The distinctive landscape of the Yorkshire Wolds was created following the retreat of the last ice-age some 10,000 years ago. It covers approximately 1300 square kilometres and is actually the most northern end of a band of chalk which begins in the south of England.
The Yorkshire Wolds are made up of rolling hills and valleys starting at the Humber Estuary and ending on the coast, between Bridlington and Scarborough. The highest point of the Wolds is Garrowby Hill, at approximately 800 feet (240 metres) above sea level.
People have lived in the Wolds for thousands of years, leaving a rich archeological legacy including Neolithic and Bronze Age sites. The village of Brough, at the southern end of the Yorkshire Wolds, was the site of the Roman settlement named ‘Petuaria’. It lay at the end of a Roman road which led north, to Newcastle-upon-Tyne.
View detailed map of Yorkshire Wolds.
The wildlife of the Wolds is dominated by the chalk that underlies the area, which provides thin, light and calcareous soils. Habitats more typical of southern England can be found, including good examples of chalk grassland, spring-fed chalk streams and ash-dominated woodlands. These are often restricted to the steep valley slopes that have escaped the agricultural improvement typical of the wider countryside. In many areas wildflower grassland is restricted to the road-side verges, including the historic drove roads that were once used to move stock through the vast open sheep walk that once covered the area. Keep your eyes peeled for holly standards peering above the long hawthorn hedges; these were once a typical feature of hedgerows in the area.

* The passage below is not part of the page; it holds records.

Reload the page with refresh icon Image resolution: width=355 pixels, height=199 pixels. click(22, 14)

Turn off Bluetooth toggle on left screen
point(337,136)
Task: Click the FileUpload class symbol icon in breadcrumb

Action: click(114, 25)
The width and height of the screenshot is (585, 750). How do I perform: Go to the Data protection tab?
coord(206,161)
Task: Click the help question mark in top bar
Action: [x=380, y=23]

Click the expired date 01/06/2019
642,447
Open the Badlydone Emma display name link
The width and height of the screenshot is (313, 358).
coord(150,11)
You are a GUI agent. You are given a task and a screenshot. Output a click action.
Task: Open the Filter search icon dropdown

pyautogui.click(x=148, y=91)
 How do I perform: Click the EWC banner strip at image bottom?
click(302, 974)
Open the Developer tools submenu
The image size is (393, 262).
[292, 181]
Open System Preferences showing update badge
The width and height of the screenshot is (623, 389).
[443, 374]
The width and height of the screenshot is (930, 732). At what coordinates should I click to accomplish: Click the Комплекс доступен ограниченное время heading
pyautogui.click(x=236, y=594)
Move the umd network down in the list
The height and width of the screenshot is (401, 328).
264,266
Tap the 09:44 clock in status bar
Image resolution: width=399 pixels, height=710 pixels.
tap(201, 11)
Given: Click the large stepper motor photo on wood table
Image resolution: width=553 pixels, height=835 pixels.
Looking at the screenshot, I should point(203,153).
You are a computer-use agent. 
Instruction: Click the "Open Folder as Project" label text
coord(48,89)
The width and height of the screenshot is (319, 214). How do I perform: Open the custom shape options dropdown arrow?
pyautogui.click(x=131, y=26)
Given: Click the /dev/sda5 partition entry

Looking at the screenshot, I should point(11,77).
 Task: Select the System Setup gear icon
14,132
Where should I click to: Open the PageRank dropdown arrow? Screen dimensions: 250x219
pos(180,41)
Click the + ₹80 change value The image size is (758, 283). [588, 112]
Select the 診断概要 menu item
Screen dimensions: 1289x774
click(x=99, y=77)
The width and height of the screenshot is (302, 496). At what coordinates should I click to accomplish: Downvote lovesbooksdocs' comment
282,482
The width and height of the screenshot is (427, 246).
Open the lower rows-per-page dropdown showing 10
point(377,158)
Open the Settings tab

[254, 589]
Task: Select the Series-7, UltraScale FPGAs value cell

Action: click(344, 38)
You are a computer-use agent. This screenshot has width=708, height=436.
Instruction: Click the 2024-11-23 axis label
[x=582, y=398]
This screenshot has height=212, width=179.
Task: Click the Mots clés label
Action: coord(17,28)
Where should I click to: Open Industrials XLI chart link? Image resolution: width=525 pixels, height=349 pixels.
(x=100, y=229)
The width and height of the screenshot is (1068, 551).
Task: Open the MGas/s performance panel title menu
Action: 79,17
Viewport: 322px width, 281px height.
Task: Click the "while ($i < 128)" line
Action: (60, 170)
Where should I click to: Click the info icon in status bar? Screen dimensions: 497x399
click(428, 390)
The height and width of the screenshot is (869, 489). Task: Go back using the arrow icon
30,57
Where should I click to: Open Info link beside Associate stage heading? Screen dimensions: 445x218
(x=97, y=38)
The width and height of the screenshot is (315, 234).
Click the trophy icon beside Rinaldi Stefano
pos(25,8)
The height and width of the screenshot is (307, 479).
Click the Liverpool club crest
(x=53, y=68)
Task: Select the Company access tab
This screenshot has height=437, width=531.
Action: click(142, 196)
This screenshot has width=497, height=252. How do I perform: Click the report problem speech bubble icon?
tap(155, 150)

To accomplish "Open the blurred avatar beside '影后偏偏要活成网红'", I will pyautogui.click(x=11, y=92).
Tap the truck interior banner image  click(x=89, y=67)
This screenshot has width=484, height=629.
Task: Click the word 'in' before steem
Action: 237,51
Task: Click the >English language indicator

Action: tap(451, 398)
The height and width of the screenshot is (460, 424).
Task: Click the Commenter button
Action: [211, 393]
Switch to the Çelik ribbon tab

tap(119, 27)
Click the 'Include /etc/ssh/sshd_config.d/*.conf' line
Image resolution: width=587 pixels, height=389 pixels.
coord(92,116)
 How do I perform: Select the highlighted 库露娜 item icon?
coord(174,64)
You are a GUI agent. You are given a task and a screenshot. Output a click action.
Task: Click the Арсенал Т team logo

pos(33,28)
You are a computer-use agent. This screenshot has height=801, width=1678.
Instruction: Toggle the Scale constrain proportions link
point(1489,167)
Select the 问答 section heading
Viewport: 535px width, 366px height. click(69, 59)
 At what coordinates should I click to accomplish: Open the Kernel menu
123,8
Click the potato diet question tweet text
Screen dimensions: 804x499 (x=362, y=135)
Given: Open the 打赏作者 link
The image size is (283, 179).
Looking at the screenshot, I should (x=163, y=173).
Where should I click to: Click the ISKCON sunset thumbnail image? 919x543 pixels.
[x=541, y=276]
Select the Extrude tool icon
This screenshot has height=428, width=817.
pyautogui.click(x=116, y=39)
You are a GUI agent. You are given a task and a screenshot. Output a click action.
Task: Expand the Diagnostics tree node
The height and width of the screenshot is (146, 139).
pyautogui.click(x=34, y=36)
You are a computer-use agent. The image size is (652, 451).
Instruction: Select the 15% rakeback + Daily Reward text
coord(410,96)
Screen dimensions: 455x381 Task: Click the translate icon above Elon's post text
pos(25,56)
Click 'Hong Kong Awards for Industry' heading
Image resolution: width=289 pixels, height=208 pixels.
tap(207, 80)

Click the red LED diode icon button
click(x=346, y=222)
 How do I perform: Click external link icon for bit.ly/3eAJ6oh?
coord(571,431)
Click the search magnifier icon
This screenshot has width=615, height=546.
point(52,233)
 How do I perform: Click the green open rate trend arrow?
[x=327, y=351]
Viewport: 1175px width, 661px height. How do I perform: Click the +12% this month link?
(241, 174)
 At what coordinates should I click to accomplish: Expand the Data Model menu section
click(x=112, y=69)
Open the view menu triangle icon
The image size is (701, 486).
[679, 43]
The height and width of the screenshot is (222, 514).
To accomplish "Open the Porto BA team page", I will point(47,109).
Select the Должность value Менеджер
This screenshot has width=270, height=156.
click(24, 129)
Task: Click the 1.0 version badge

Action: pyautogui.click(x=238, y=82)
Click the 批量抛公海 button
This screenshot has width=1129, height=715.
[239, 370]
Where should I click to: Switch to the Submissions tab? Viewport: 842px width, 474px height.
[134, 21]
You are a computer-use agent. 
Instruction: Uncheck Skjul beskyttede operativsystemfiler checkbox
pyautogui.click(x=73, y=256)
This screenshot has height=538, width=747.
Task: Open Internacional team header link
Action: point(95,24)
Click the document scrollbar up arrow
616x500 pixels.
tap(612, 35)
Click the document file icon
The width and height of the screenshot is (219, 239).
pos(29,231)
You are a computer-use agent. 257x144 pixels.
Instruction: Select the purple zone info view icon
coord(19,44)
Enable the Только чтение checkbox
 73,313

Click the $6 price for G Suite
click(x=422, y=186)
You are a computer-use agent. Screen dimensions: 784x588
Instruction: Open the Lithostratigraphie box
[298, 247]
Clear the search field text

A wide ranging flora can still be found, including knapweeds, scabious, cranesbills and, in some areas, orchids and other more localised, chalk-loving plants. A host of butterflies, moths and other invertebrates can be found. Local rarities include the chalk carpet moth and dingy skipper butterflies. More common, but equally impressive, are the marbled white and common blue.
The Wolds still hold good populations of farmland birds that have declined in other areas, including grey partridge, tree sparrow and yellowhammer. Recently red kites and buzzards have moved into the area after long absences and can be seen soaring above the dales and woodlands. Hares can be seen boxing their courtship displays in March and have somewhat of a stronghold on the Wolds, as do the ghostly barn owls that quarter fields at dawn and dusk.
Read more information on wildlife in East Yorshire.
Tourists are attracted to the wildlife, history and landscape of the Wolds. As a result, the Wolds now host a variety of events and activities to encourage local residents and other visitors to enjoy the countryside.